Your task: Format the entries from the line with "Image resolution: width=852" up to and including the line with "[x=762, y=46]" as a numbered list, skipping blank lines and leaving out the pictures.

Records supplied:
_ _ _

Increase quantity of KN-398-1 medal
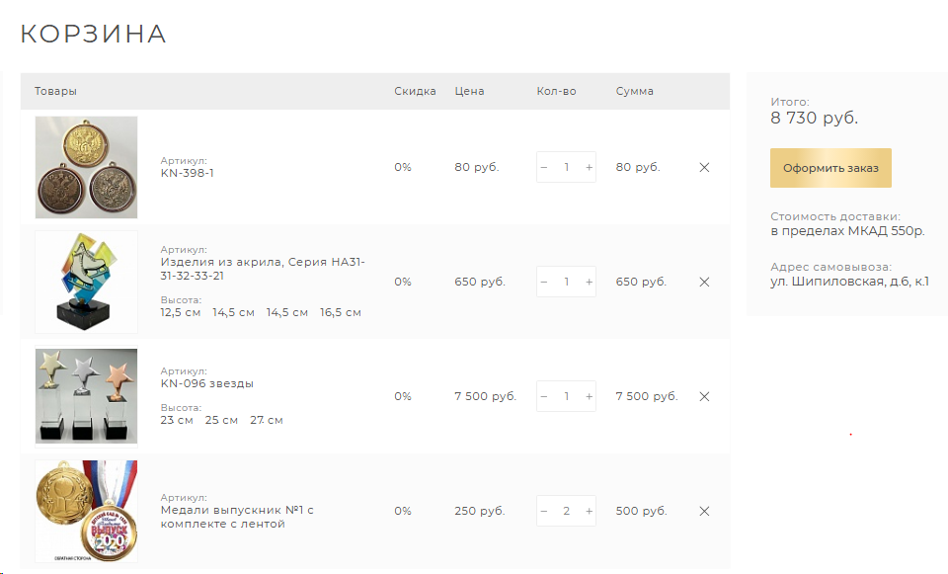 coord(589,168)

_ _ _

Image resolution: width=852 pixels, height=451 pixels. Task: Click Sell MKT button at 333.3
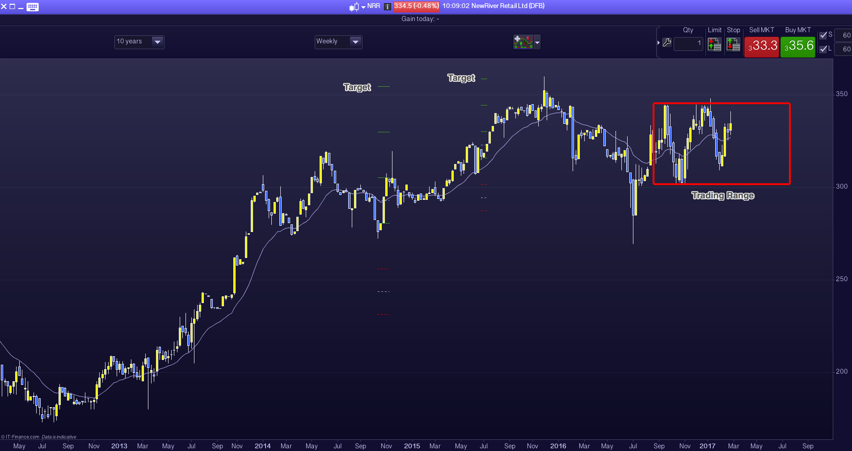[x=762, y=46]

_ _ _

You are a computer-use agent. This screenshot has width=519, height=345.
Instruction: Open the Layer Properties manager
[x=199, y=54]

_ _ _

Response to this task:
1. Image resolution: width=852 pixels, height=451 pixels. Task: Click Sell MKT button at 333.3
2. [x=762, y=46]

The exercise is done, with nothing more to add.